We also examined how edit-run behavior varied with the type of programming language (compiled or interpreted) and development environment (IDE or traditional text editor) (Figure 3(c), Figure 3(d), Table V, and Table VI). Developers who used a text editor (D2, D4, D10) completed 69% more edit-run cycles when debugging and spent 55% and 102% more time in each cycle when debugging and programming, respectively, than developers who used an IDE (D1, D3, D5-D9, D11). Developers who used compiled languages (D2, D3, D7, D9, and D10) completed 11% more cycles with 10% more time in each cycle when programming and 19% more cycles with 54% more time each when debugging than developers who used interpreted languages (D1, D4, D5, D6, D8, and D11).

Summary Debugging () vs. Programming ()
The edit step lasted for one minute on average and was twice as long in programming as in debugging. The run step lasted for about half a minute for both programming and debugging.
Edit steps occupied the majority of edit-run cycle time in debugging and programming.
During each edit step, developers on average edited only one file.
During an edit step, developers usually edit files they visit. Developers visited files that they only browsed in only 25% of the edit steps.
Developers usually run the program manually (manual). Only 18% of run steps used automated tests (tests).
Developers usually run the program to observe the final output (final). Only 23% of run steps used logs or the debugger (states).
TABLE VII: Characteristics of edit and run steps by episode type (debugging or programming).

Iv-B Edit and Run Activities

We mapped 2026 activities to an edit step and 828 activities to a run step, identifying edit and run steps within each of the 788 edit-run cycles. Table VII summarizes the characteristics of edit and run steps within debugging and programming work.

In live programming, the emphasis on fluidity is largely focused on enabling developers to remain focused on the edit step. We found that in both debugging and programming developers spent the majority of the edit-run cycle time editing. The edit step constituted on average 59% (27%) of the edit-run cycle time in programming and 53% (26%) in debugging. Run steps constituted less time, but still constituted much of the cycle length in debugging. On average, the run step consumed 26% (23%) of cycle time in programming and 42% (26%) in debugging.

Developers generally focused on editing a single file in programming and particularly when debugging. Only 20% of edit-run cycles in programming involved editing more than one file and only 10% of edit-run cycles when debugging. Edit-run cycles far more often involved browsing other files, with 40% of debugging cycles and 53% of programming cycles involving browsing one or more files. Note that the sum of the edit and run steps may not equal the total cycle time.
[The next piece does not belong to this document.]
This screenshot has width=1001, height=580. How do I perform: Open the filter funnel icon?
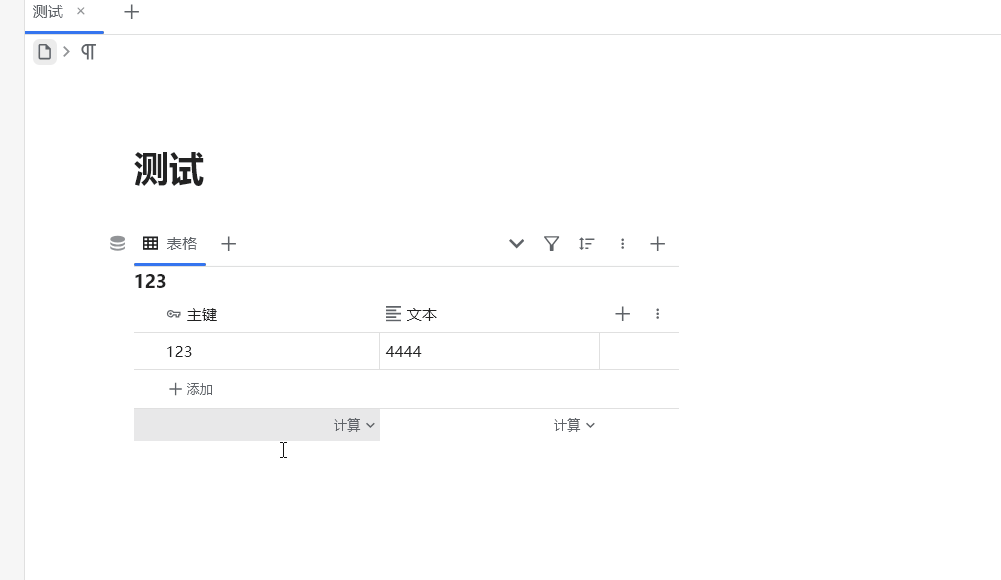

This is due to gaps where developers did other work besides edit and run steps (Section IV-C).

Developers generally executed the program manually through the GUI or command line rather than through automated tests. This was particularly true for programming. Only 9% of edit-run cycles in programming and 21% of edit-run cycles in debugging involved running the program through automated tests. Developers mostly ran the program to observe its final output. Developers only observed program state through logs or the debugger within 27% and 10% of the cycles.
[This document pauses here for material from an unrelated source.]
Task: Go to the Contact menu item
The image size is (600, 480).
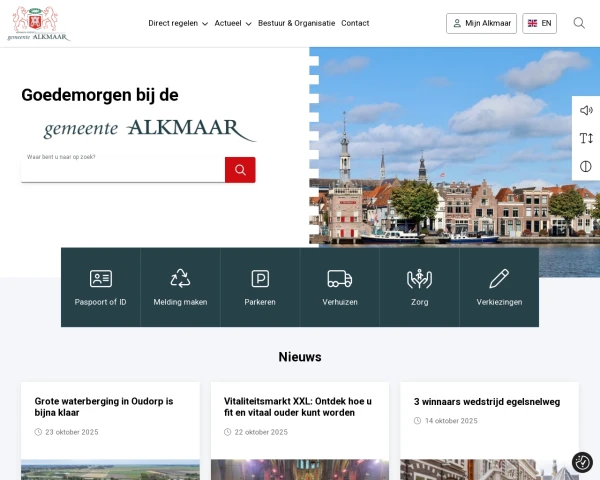Action: click(x=355, y=23)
(a) 581 edit-run cycles in debugging episodes with 493 transitions.
(b) 207 edit-run cycles in programming episodes with 193 transitions.
Fig. 5: Transitions between edit and run steps in (a) debugging and (b) programming, with gaps within cycles (top) and between cycles (bottom) where developers worked on other activities.

Iv-C Gaps Within and Between Edit-Run Cycles

In perfectly fluid live programming, developers sequentially engage in edit-run cycles, beginning the next cycle without any interrupting other work between or within the cycle. We found that most cycles did not contain gaps during or between them. 94% of edit-run cycles in debugging and 82% of edit-run cycles in programming were sequential with no gaps in which developer engaged in activities beyond the edit or run steps. In some cases, gaps occurred, where developers engaged in other activities (Figure 5). In the following sections, we examine the gaps within and between edit-run cycles as well as their causes.

Fig. 6: The distribution of cycle length without and with gaps.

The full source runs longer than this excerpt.